= Beginning of Section =

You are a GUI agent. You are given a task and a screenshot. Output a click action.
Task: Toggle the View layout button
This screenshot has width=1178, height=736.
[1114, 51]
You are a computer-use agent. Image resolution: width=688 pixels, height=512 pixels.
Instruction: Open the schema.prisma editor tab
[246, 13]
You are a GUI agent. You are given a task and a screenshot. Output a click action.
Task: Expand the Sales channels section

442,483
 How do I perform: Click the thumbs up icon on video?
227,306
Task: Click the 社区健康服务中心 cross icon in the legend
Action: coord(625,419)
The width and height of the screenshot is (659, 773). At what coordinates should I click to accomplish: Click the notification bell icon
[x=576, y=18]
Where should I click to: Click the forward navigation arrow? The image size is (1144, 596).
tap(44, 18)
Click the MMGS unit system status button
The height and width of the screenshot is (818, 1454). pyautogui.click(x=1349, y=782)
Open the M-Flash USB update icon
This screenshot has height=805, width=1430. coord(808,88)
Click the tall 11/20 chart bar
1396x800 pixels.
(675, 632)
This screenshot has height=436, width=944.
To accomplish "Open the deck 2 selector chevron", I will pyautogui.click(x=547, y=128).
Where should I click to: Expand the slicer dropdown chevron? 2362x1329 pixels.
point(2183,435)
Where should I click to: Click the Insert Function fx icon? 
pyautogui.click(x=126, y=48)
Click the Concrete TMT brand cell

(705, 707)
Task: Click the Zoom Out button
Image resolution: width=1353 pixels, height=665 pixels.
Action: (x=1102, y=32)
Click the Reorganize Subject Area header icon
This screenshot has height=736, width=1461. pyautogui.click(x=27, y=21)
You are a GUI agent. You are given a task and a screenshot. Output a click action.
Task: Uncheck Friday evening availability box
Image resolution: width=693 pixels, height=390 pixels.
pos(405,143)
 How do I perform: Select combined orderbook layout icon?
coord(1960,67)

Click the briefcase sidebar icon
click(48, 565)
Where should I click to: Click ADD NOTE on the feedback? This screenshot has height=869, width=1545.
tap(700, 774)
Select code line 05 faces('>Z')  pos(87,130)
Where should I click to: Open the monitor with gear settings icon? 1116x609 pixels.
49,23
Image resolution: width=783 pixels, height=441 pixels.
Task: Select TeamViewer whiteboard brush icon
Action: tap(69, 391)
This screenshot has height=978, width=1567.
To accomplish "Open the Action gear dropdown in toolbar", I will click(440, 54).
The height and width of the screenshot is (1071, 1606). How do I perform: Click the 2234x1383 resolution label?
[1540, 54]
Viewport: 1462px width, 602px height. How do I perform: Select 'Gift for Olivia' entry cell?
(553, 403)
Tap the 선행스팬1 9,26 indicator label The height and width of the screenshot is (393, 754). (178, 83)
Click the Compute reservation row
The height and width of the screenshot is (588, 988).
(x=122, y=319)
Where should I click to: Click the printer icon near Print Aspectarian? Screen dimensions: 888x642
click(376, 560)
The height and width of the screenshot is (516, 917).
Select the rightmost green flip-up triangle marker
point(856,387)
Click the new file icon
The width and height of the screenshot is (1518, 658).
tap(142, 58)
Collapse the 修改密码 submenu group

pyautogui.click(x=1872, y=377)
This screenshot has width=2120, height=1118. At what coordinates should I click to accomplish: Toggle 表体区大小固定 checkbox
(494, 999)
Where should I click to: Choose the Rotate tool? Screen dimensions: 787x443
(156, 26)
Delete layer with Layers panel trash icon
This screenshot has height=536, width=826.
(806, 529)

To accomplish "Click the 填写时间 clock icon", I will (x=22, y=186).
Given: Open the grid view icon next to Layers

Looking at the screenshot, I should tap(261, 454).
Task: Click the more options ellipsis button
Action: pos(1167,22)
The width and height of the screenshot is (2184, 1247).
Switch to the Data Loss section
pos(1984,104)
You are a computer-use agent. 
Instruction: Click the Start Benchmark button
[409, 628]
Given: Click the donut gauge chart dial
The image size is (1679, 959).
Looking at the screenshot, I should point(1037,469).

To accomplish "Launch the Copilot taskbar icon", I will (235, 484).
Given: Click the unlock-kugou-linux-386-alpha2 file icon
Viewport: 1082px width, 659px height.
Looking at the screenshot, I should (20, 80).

= End of Section =

▶ _TASK ITEM_: Copy out precisely the lines from the line with "Select code line" to the line with "This screenshot has height=978, width=1567." in the material above, including those two lines and omitting all the rest.

▶ _SOLUTION TO THIS PROBLEM_:
Select code line 05 faces('>Z')  pos(87,130)
Where should I click to: Open the monitor with gear settings icon? 1116x609 pixels.
49,23
Image resolution: width=783 pixels, height=441 pixels.
Task: Select TeamViewer whiteboard brush icon
Action: tap(69, 391)
This screenshot has height=978, width=1567.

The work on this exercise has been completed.